Kingstanding is an area in north Birmingham, England. It gives its name to a ward in the Erdington council constituency. Kingstanding ward includes the areas; Perry Common, Witton Lakes. The other part of Kingstanding falls under the Oscott ward.

Kingstanding houses a covered drinking water reservoir, Perry Barr Reservoir, on the site of the former Perry Barr Farm.

Kingstanding is served by two libraries; Kingstanding Library and Perry Common Library.

The area known as Kingstanding Circle is where the Kingstanding village centre lies with its shops and Kings Road/ Kingstanding Road roundabout.

The name of the area is derived from the occasion when the Stuart King Charles I supposedly reviewed his troops standing on the Neolithic Bowl Barrow in the area on 18 October 1642 during the English Civil War, after his stay at nearby Aston Hall. The first references to Kingstanding were as King's Standing.

The course of the Icknield Street Roman Road runs past this barrow; and when the foundations for the water pumping station were being dug in 1884, a hoard of Roman coins was discovered.
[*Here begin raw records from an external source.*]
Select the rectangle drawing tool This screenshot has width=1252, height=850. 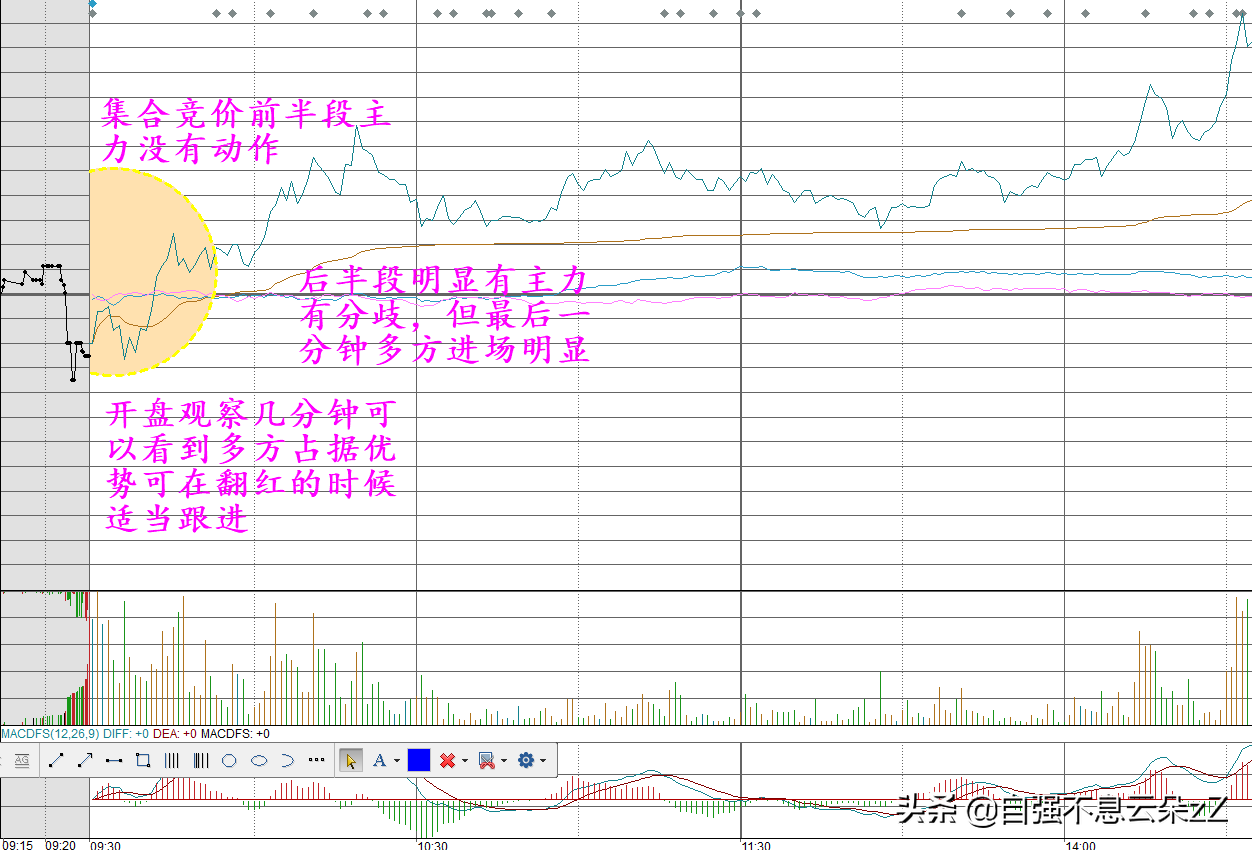pos(142,760)

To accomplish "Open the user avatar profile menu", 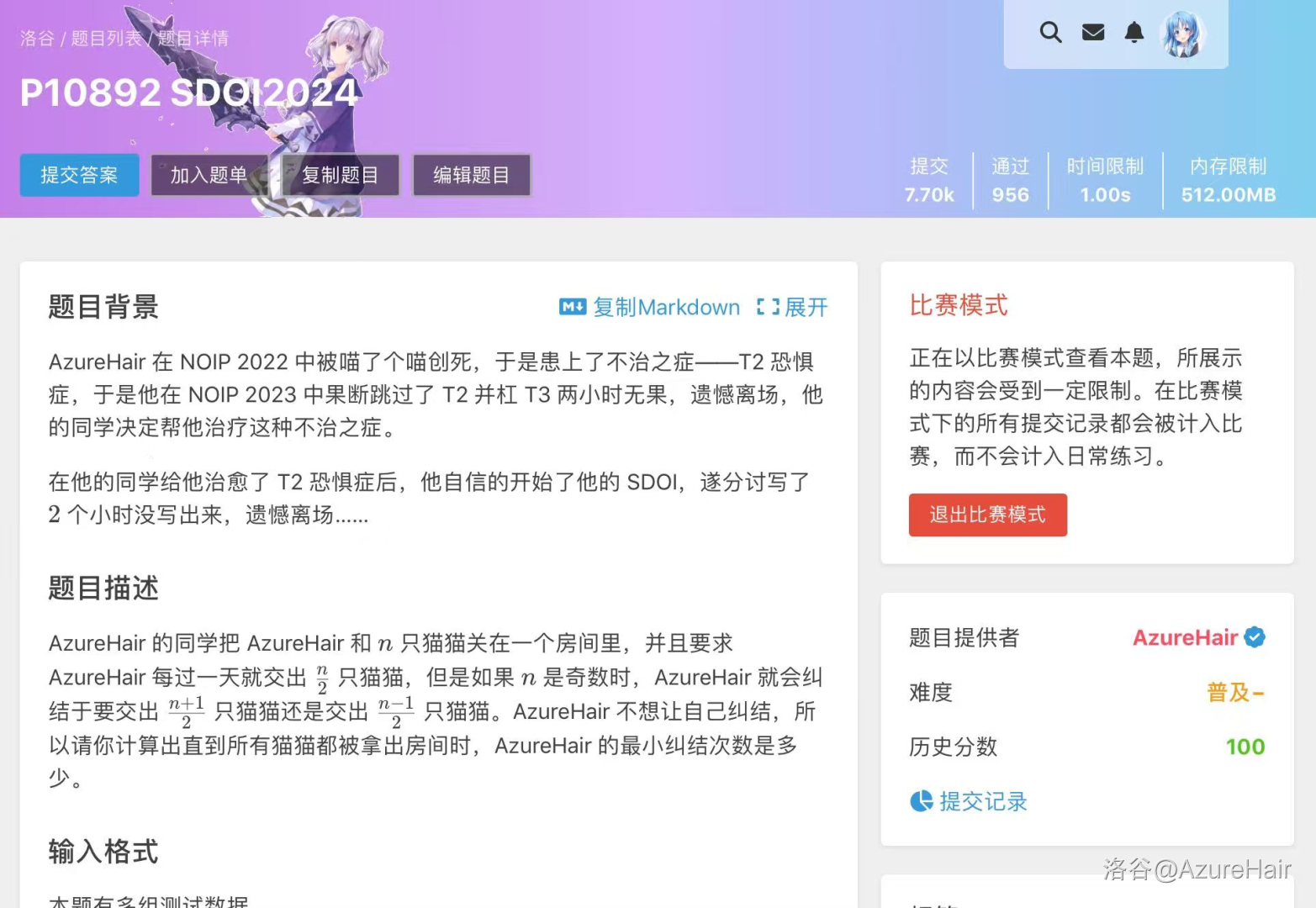I will click(1182, 34).
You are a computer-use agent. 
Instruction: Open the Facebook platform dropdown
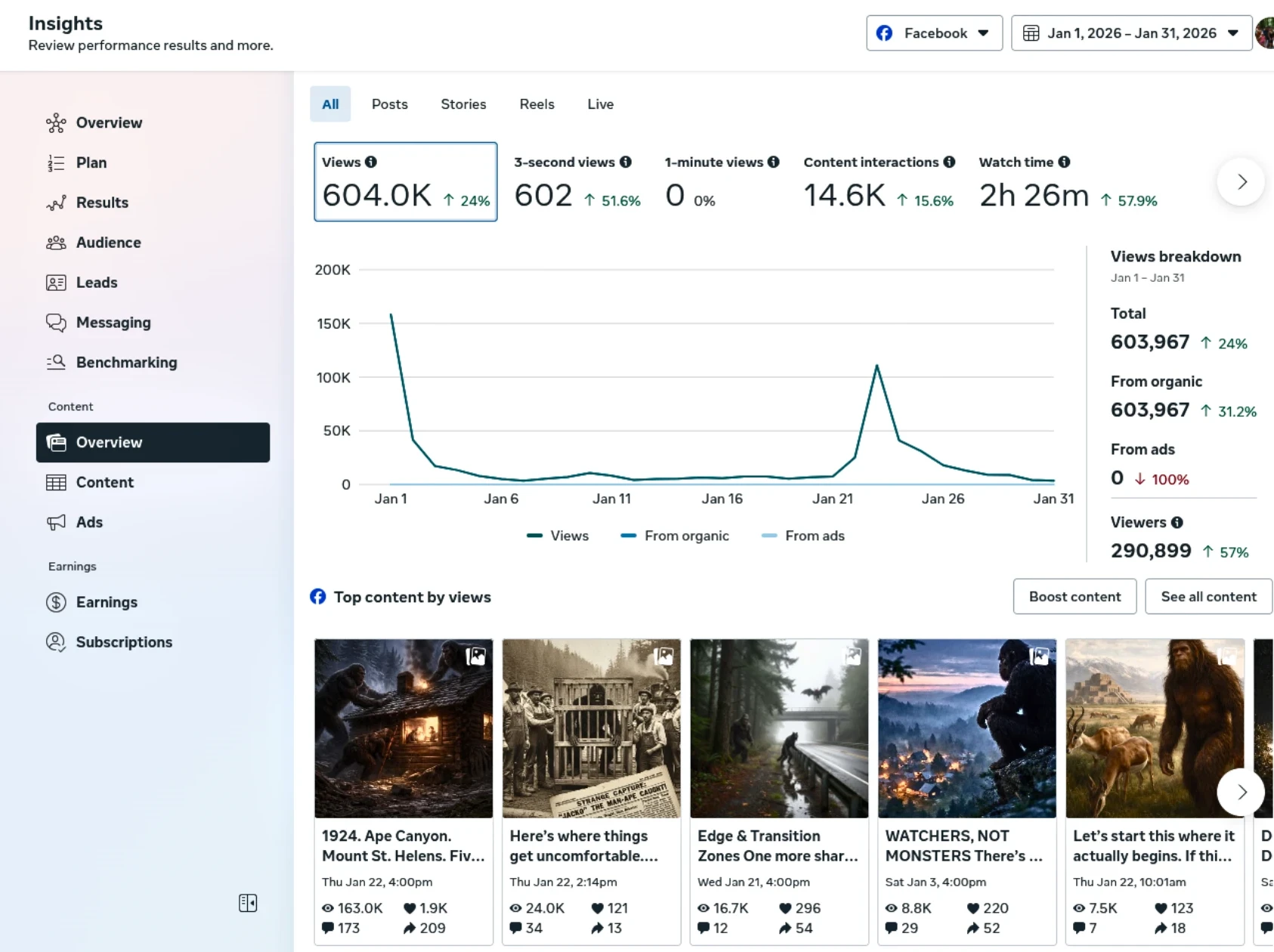point(934,33)
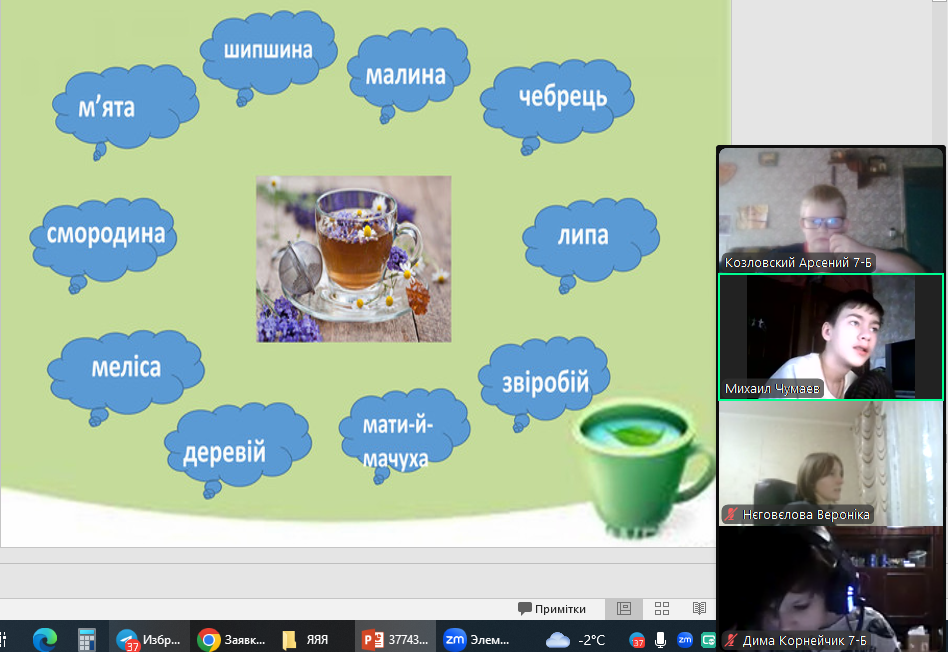
Task: Click the microphone icon in system tray
Action: point(661,639)
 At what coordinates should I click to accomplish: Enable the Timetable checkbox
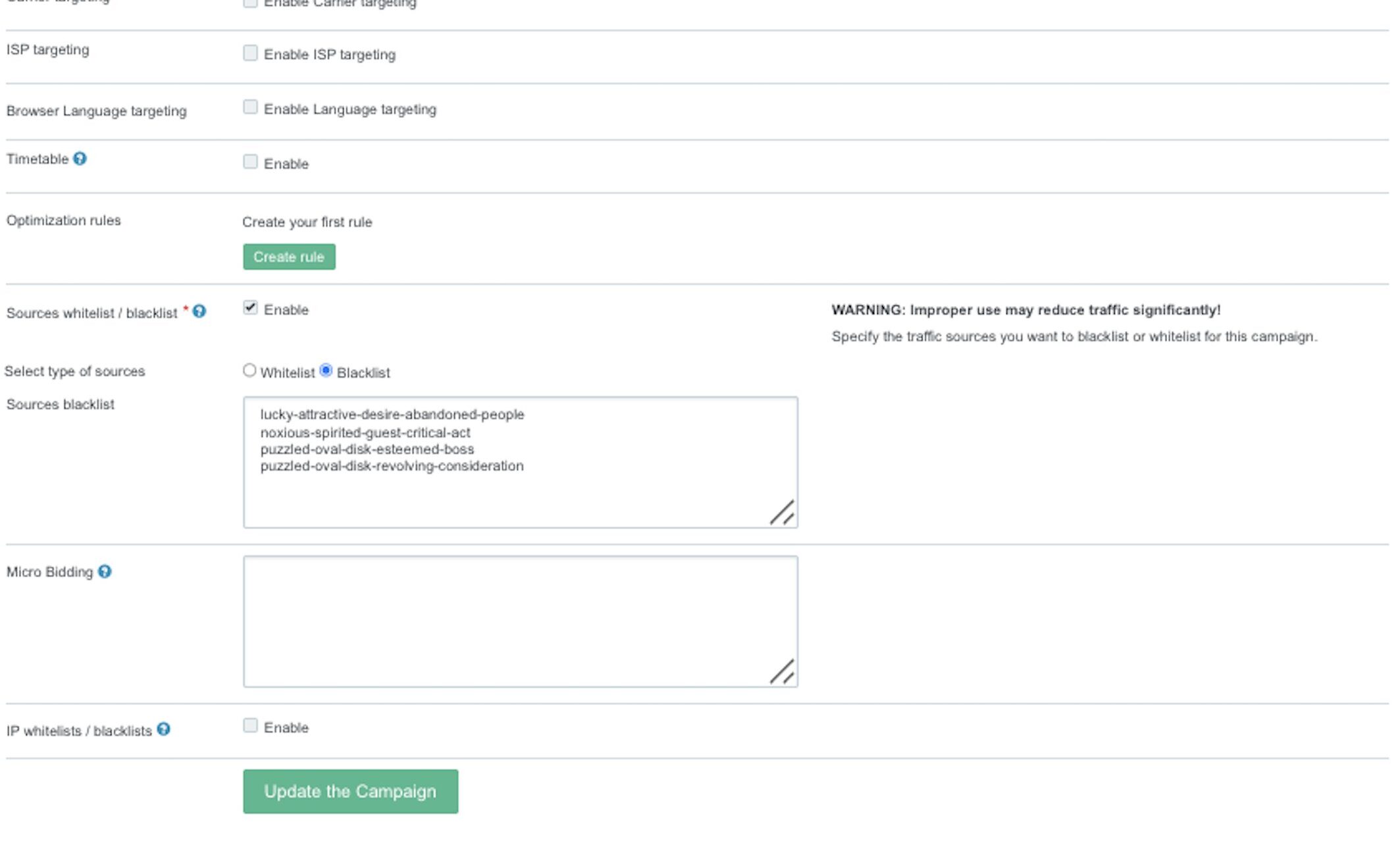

The area was largely rural until 1928, when large-scale residential development commenced in the area. The first of the estates was completed in 1934. It was during the 1930s and 1940s that most of the current housing was built. Most of the houses in Kingstanding were built as council houses in the north of the area. At the time, it was the largest council housing development in Europe, containing some 6,700 properties on its completion.

In 1935, an Odeon cinema, designed by Cecil Clavering, was opened on Kingstanding Circle. On 6 June 1964, Kingstanding Library opened. It had an area of 1,000 sq ft (93 m2) and was identified as being liable to mining subsidence.